>>

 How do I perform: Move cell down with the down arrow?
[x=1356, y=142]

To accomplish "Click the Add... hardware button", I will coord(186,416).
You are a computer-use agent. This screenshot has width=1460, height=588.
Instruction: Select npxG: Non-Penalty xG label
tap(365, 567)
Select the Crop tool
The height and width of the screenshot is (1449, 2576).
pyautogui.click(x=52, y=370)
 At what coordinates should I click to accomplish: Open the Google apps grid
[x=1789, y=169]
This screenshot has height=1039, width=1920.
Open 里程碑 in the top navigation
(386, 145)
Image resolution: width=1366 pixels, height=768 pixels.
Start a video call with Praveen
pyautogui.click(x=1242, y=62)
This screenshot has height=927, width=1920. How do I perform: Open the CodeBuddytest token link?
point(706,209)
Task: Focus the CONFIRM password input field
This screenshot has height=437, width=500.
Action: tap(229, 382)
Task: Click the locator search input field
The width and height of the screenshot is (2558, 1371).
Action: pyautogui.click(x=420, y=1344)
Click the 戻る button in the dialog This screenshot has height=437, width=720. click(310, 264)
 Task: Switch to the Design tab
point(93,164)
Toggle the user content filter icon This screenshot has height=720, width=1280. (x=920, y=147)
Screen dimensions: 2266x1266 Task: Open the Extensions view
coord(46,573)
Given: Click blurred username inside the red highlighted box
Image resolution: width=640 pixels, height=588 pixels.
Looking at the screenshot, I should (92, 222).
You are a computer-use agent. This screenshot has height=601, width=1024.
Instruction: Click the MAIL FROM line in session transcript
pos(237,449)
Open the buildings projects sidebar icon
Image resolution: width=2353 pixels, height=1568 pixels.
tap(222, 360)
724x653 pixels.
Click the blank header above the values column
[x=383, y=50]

<<

Exercise: Turn the rows above into a JSON list of strings, one string per line, leaving out blank lines.

Task answer:
[
  " How do I perform: Move cell down with the down arrow?",
  "[x=1356, y=142]",
  "To accomplish \"Click the Add... hardware button\", I will coord(186,416).",
  "You are a computer-use agent. This screenshot has width=1460, height=588.",
  "Instruction: Select npxG: Non-Penalty xG label",
  "tap(365, 567)",
  "Select the Crop tool",
  "The height and width of the screenshot is (1449, 2576).",
  "pyautogui.click(x=52, y=370)",
  " At what coordinates should I click to accomplish: Open the Google apps grid",
  "[x=1789, y=169]",
  "This screenshot has height=1039, width=1920.",
  "Open 里程碑 in the top navigation",
  "(386, 145)",
  "Image resolution: width=1366 pixels, height=768 pixels.",
  "Start a video call with Praveen",
  "pyautogui.click(x=1242, y=62)",
  "This screenshot has height=927, width=1920. How do I perform: Open the CodeBuddytest token link?",
  "point(706,209)",
  "Task: Focus the CONFIRM password input field",
  "This screenshot has height=437, width=500.",
  "Action: tap(229, 382)",
  "Task: Click the locator search input field",
  "The width and height of the screenshot is (2558, 1371).",
  "Action: pyautogui.click(x=420, y=1344)",
  "Click the 戻る button in the dialog This screenshot has height=437, width=720. click(310, 264)",
  " Task: Switch to the Design tab",
  "point(93,164)",
  "Toggle the user content filter icon This screenshot has height=720, width=1280. (x=920, y=147)",
  "Screen dimensions: 2266x1266 Task: Open the Extensions view",
  "coord(46,573)",
  "Given: Click blurred username inside the red highlighted box",
  "Image resolution: width=640 pixels, height=588 pixels.",
  "Looking at the screenshot, I should (92, 222).",
  "You are a computer-use agent. This screenshot has height=601, width=1024.",
  "Instruction: Click the MAIL FROM line in session transcript",
  "pos(237,449)",
  "Open the buildings projects sidebar icon",
  "Image resolution: width=2353 pixels, height=1568 pixels.",
  "tap(222, 360)",
  "724x653 pixels.",
  "Click the blank header above the values column",
  "[x=383, y=50]"
]